▶ **Problem description**:
Render the lines from the one containing "Task: Click the upper orange Top button" through the one containing "Action: tap(841, 301)", inclusive, as a Markdown table with the columns No. and Text, omitting any blank lines.

▶ **Material shown**:
*****

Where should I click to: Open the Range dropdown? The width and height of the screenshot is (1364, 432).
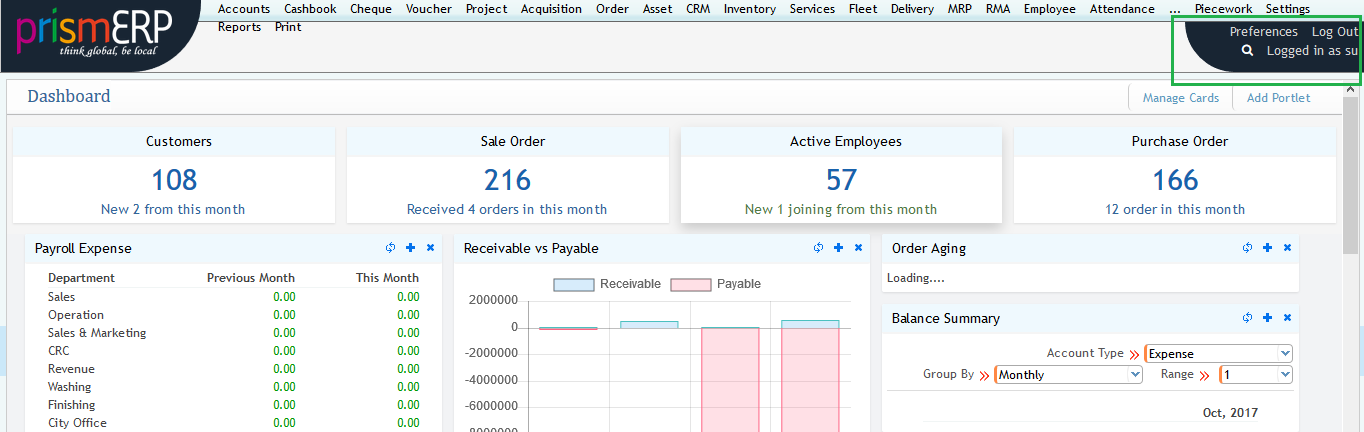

*****

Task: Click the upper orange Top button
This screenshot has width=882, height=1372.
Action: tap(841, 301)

*****

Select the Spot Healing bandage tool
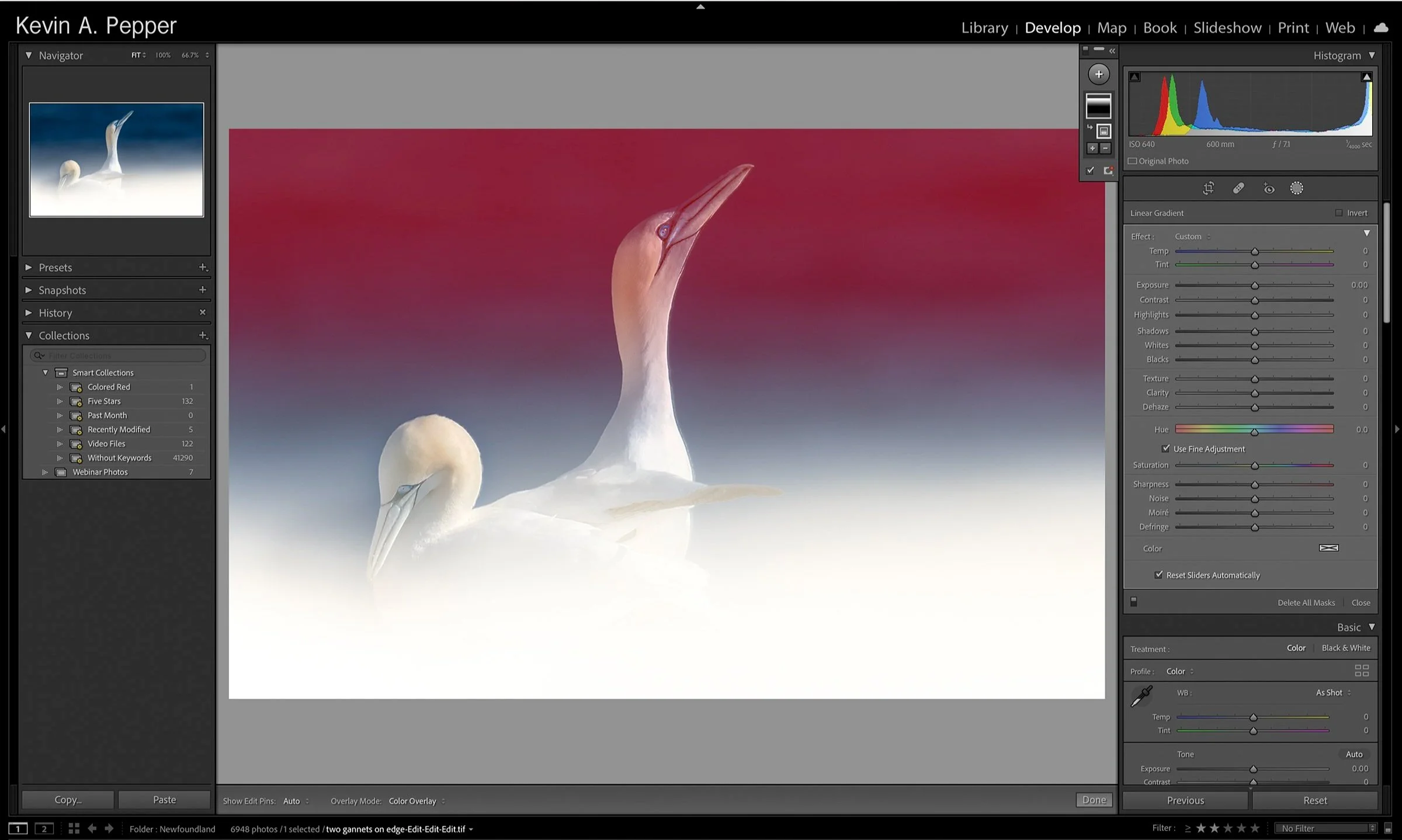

*****

▶ **Response**:
| No. | Text |
|---|---|
| 1 | Task: Click the upper orange Top button |
| 2 | This screenshot has width=882, height=1372. |
| 3 | Action: tap(841, 301) |